Segment Start: Document text
Publicado originalmente por National Post, em 20 de maio de 2016.

Doctor Melania Amorim works at the heart of the Zika epidemic, delivering babies in Campina Grande in northeastern Brazil. Of the 59 babies affected by Zika that have been born at the public hospital where she is an obstetrician, one was stillborn and eight died within 48 hours. Most of those that survived are extremely disabled with deformed arms, atrophied brains or other abnormalities.

“I chose to be an obstetrician because I wanted to be involved with life. Suddenly, you are involved with malformations, where the result is death,” said Amorim, looking sadly into the distance as she spoke on the sidelines of Women Deliver, the world’s largest women’s rights conference, in Copenhagen, Denmark, on Thursday. “… But if it’s necessary, I have to be (there). I have to be with the mothers.”

Even as the Zika crisis has been deemed safe enough for the 2016 Rio Olympics and Brazil has been commended for responding to it swiftly, Amorim and other medical experts contend that the Brazilian government, as well as the world, is not paying enough attention to the connection between Zika, women’s rights and family planning. In doing so, it may be missing a root cause of the virus’ spread and its destructive consequences.
Segment End: Document text
Segment Start: Listed records
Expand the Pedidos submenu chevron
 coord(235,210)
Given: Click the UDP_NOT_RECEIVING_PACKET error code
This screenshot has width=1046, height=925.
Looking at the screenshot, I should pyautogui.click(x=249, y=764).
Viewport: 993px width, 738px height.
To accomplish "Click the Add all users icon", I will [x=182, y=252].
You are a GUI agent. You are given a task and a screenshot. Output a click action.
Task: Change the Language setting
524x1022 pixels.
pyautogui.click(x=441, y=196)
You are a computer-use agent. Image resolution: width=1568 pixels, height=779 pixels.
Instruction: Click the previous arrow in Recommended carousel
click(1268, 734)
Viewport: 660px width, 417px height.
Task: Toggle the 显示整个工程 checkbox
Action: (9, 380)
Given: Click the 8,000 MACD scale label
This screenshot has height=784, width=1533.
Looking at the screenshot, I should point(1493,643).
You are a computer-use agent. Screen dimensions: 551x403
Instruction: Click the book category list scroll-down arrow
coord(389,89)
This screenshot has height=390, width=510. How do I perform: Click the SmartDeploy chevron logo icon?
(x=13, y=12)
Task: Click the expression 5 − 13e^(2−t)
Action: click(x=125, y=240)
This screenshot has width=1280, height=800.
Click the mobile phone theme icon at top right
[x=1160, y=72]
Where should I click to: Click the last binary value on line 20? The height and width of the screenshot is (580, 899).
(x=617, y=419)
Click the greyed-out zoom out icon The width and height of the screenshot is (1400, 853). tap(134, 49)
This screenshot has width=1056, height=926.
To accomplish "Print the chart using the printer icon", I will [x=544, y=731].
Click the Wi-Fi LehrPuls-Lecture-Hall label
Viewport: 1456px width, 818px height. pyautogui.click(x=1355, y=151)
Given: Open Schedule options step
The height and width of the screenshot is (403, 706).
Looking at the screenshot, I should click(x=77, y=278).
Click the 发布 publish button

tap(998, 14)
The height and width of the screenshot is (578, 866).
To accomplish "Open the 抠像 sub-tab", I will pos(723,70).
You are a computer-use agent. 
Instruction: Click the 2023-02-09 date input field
Segment End: Listed records
• **Required work**:
[1] Answer from the text about the Zika epidemic in Brazil:
(a) Of the babies affected by Zika born at Amorim's hospital, how many were stillborn and how many died within 48 hours?
(b) In what city and country was the Women Deliver conference held?
(c) What event has the Zika crisis been deemed safe enough for?
[2] Continue the article on the Zika epidemic in Brazil, picking up after its final sentence.

• **Set of answers**:
[1]
(a) One was stillborn and eight died within 48 hours.
(b) Copenhagen, Denmark.
(c) The 2016 Rio Olympics.

[2]
“Instead of talking about how to save women and how to protect women and how to advance women’s rights, we’re obsessed with killing mosquitos,” said Suzanne Ehlers, president and chief executive officer of Population Action International, which promotes access to contraception and reproductive health-care for women worldwide, at a Women Deliver panel on the issue.

“We need leadership in acknowledging that girls need information about sexuality and they need access to contraceptive services,” said Venkatraman Chandra-Mouli, who works on adolescent sexual and reproductive health at the World Health Organization, at another Women Deliver event.
Zika has been reported in 60 countries and WHO expects to see up to four million cases in Latin America in 2016. There were between 500,000 and 1.5 million cases in Brazil alone in 2015. The virus, which can cause deformations in newborns if contracted by their mother during pregnancy, has been linked to more than 1,300 confirmed cases of microcephaly, thousands more suspected ones and thousands of cases of other types of brain damage.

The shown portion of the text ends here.